**TEXT PROVIDED**
# # # # #
# 89 Max Firing order



## b14se-r (Dec 19, 2003)

I have an 89 max and it's having problems. I recently had my brother in-law put in another engine and it ran fine for 6 months, now it's giving me shit again. Now the car quits for no reason while i'm driving, i put it back in park and it starts up again. I replaced the fuel filter and distributer cap hoping I could fix it and it just vibrates real harsh now. I think i may have the firing order messed up. Can somebody tell me the firing order and give me some suggestions to whats wrong with my car?


----------



## schebs240 (Apr 13, 2004)

ROTOR? I hope u changed that when u changed the dist cap.

Plugs? wires? PCV? O2 Sensor?


----------



## b14se-r (Dec 19, 2003)

schebs240 said:


> ROTOR? I hope u changed that when u changed the dist cap.
> 
> Plugs? wires? PCV? O2 Sensor?



what exactly is a rotor?


----------



## schebs240 (Apr 13, 2004)

Under the distribitor cap that the plugs go into is a peice that spins. It distributes the spark to each part of the cap, it is related to your timing I do believe. it eather pulls straight off, orrrr there is 1 screw in it. Very easy and cheap replacement.
# # # # #
**RAW DATA**

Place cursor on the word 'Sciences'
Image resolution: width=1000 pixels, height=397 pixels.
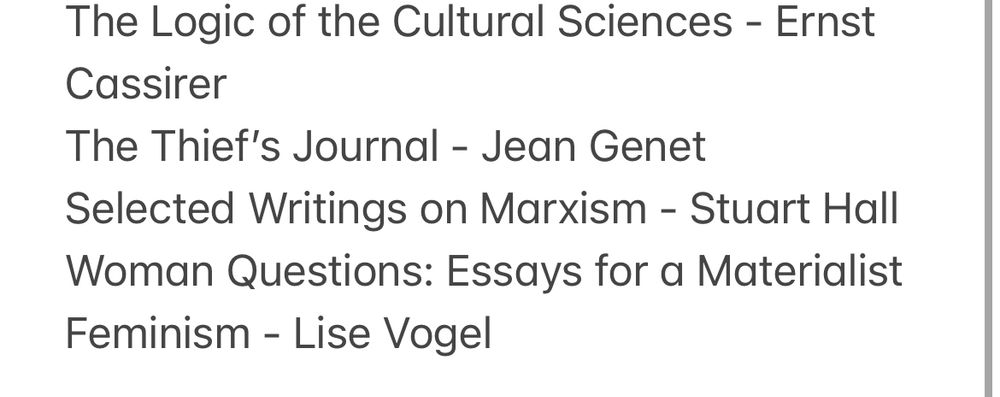point(645,21)
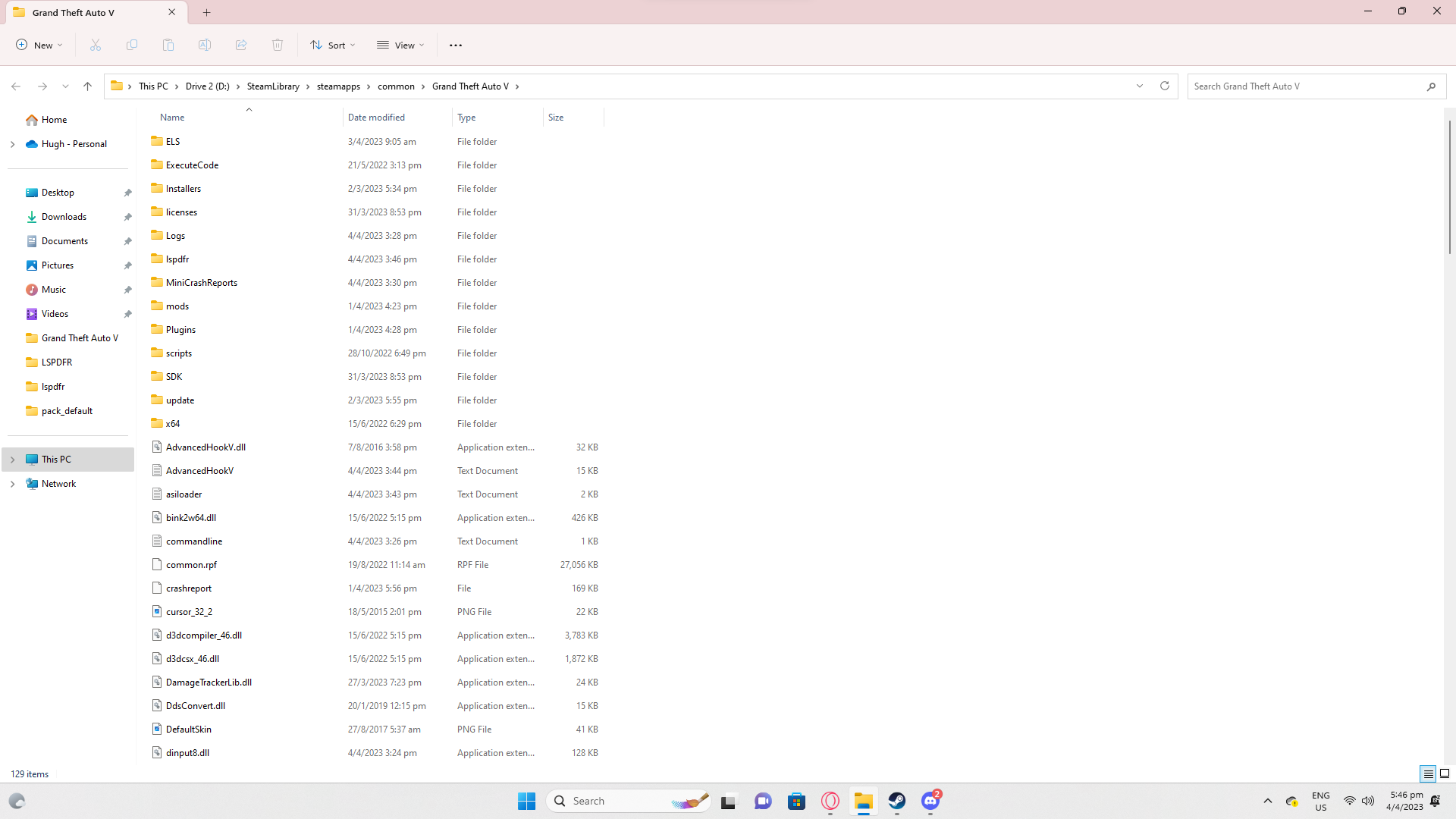Click the Delete trash icon
The image size is (1456, 819).
tap(278, 46)
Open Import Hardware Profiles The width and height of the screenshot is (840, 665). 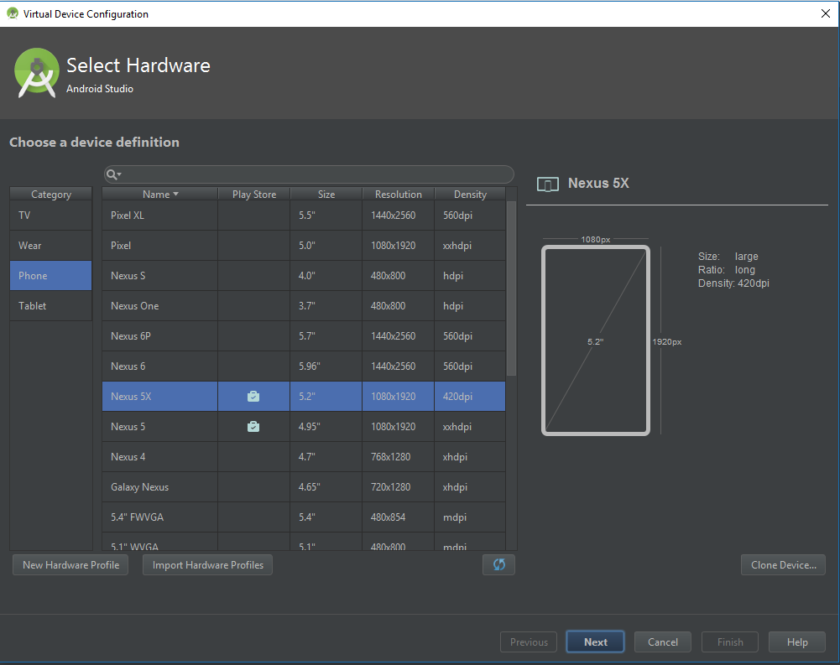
# # # # #
**TO BE DONE**
(a) In the forum thread about the 89 Max firing order, which things does schebs240's first reply suggest checking? List them all.
(b) Duplicate the section of the 89 Max firing order thread that opens with the words containing "I have an 89" and closes with "with my car?".
(c) Pick up the thread about the 89 Max firing order and carry it forward from its final post.

**EXPECTED OUTPUTS**
(a)
- Rotor
- Plugs
- Wires
- PCV
- O2 sensor

(b)
I have an 89 max and it's having problems. I recently had my brother in-law put in another engine and it ran fine for 6 months, now it's giving me shit again. Now the car quits for no reason while i'm driving, i put it back in park and it starts up again. I replaced the fuel filter and distributer cap hoping I could fix it and it just vibrates real harsh now. I think i may have the firing order messed up. Can somebody tell me the firing order and give me some suggestions to whats wrong with my car?

(c)
----------



## Matt93SE (Sep 17, 2003)

firing order is 1-2-3-4-5-6..

the end of the engine nearest the crank pulley is cyls #1 and 2.. I *think* 2,4,6 are the three at the side nearest radiator, but I always forget (I dunno how.. I just swapped one of these things yesterday!)

anyway, the new rotor should have the cyl #s on it and you'll be able to tell which are even and odd by the length of the wires.


----------



## b14se-r (Dec 19, 2003)

i've got the car running now, but it still dies. If the rpm's falls past 1000 the car wants to die but if i rev it, it will keep going but wont go past 2000 rpm...... I wish i could just sell the damn thing.


----------



## Matt93SE (Sep 17, 2003)

that sounds like a bad MAF, or the EGR valve is stuck open.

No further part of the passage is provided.